Muslims and Catholics joined in Friday prayers at the mosque in the Normandy town where an elderly priest was slain this week, with one imam chastising the extremists as non-Muslims who are “not part of civilization.”
Muslims came from other parts of France for the service shared with Christians.
The killing Tuesday of 85-year-old Rev. Jacques Hamel as he celebrated morning Mass sent shockwaves around France and deeply touched many among the nation’s 5 million Muslims. The Islamic State group claimed responsibility for the attack, as well as the July 14 truck attack in Nice, where 84 people were killed by a man who plowed his truck down a seaside promenade.
The head of the main Muslim umbrella group, Anouar Kbibech, who attended Friday’s gathering, reiterated a call for Muslims to visit churches on Sunday to show solidarity with Christians as they pray. But one imam made a rare direct strike at the killers who claimed to act in the name of Allah.

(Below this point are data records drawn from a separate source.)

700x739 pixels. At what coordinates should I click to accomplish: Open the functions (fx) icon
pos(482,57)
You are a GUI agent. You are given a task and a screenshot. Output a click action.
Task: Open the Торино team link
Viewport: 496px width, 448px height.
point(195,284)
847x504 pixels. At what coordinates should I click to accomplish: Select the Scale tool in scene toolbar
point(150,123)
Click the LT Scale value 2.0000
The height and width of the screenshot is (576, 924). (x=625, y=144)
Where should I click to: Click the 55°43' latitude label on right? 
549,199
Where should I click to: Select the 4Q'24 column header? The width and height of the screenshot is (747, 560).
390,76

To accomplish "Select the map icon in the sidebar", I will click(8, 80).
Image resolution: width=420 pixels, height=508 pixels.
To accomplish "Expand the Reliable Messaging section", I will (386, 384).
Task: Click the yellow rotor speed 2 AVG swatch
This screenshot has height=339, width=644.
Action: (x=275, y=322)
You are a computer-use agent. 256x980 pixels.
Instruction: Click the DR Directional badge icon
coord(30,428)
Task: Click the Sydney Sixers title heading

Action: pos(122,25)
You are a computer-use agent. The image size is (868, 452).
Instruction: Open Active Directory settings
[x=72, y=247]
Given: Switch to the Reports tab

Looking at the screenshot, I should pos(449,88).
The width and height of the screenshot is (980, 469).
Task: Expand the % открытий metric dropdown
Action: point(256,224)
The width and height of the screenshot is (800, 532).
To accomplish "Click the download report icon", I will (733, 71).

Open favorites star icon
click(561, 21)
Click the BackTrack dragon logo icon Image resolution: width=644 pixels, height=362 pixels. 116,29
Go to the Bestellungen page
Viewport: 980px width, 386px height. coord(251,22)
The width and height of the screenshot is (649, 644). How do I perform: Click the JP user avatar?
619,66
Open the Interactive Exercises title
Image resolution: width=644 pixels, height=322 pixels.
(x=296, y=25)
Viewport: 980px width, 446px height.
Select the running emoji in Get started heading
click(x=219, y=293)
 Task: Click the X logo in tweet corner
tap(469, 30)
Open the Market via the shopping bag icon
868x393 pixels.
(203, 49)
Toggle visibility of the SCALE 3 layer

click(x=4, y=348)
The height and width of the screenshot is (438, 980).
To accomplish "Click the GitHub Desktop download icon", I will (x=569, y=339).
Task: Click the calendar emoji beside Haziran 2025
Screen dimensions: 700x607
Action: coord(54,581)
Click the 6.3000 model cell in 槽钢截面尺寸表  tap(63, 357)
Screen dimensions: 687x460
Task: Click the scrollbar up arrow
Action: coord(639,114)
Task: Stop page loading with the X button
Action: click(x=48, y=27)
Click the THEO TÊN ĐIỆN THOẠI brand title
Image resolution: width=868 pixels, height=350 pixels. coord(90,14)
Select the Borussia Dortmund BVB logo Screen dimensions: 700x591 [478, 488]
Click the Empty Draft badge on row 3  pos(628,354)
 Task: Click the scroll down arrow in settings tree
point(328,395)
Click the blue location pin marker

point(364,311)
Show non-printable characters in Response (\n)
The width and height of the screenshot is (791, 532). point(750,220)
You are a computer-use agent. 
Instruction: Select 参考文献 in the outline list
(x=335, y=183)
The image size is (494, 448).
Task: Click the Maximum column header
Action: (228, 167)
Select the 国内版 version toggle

“You have the wrong civilization, because you are not a part of civilization. You have the wrong humanity, because you are not a part of humanity,” said Abdelatif Hmitou. “You have the wrong idea about us (Muslims), and we won’t forgive you for this.”
“How,” he asked, addressing the extremists, “did the idea reach your mind that we might loathe those who helped us ... to pray to Allah in this town? How could you think that, Mr. killer? Mr. criminal?”
He was referring to the help by the Sainte Therese church, which is adjacent to the mosque in the northwestern town of Saint-Etienne-du-Rouvray. The church sold the plot to Muslims for a symbolic sum so they could build a house of worship.
The two 19-year-old attackers were killed Tuesday by police as they left St. Etienne church, where they had held two nuns and an elderly couple hostage as they slit the priest’s throat. A third nun escaped and gave the alert. That church has now been sealed shut.
Another 19-year-old was handed preliminary charges on Friday for “criminal terrorist association” after investigators found a video at his home showing one of the slain teens — Abdel Malik Nabil Petitjean — warning of a “violent action” to come, a judicial official said. The discovery was made a day before the church attack when the man was arrested.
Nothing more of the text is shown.